If he were still alive, Randall Jarrell’s supermarket sadness would surely be deeper than ever, but then again what would a poet know about the real world?

Cross-posted from my blog.

  • DLS
    People are not helpless automatons programmed by the Evil Corporations to be obedient little consumers. That has always been a myth.
  • Weightman
    I'm finding it increasingly difficult to muster any sympathy for these credit card and home equity loan abusers. Especially, as it now appears, I will be helping pay off their - and their corporate enablers' - spending binge through higher taxes and an inflated currency.

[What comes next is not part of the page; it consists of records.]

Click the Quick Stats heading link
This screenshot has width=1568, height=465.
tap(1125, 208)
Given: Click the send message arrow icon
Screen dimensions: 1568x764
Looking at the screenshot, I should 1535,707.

    Maybe I should make myself feel better by cultivating a sense of vicarious pleasure in the past consumption of all those Vegas vacations, flat screen TVs, boob jobs, granite counter tops, and Hummers.
  • DLS
    I have had no sympathy for those who exercised poor judgment, and I resent being "asked to contribute" to their salvation, for which I am in no way obliged.
  • runasim
    Who encouraged the culture of credit and debt but the same economic advocates who are now assigning blame for the consequences.

    Bush's reaction to Katrina was to offer home ownership as the solution, and he did that while addressing a population most of whom didn't own homes becausue they couldn't afford it. So, banks moved in to help
    them 'afford'' it.

    The economy has been riding on the back of inflated home prices, and the back broke, like it had to sooner or later.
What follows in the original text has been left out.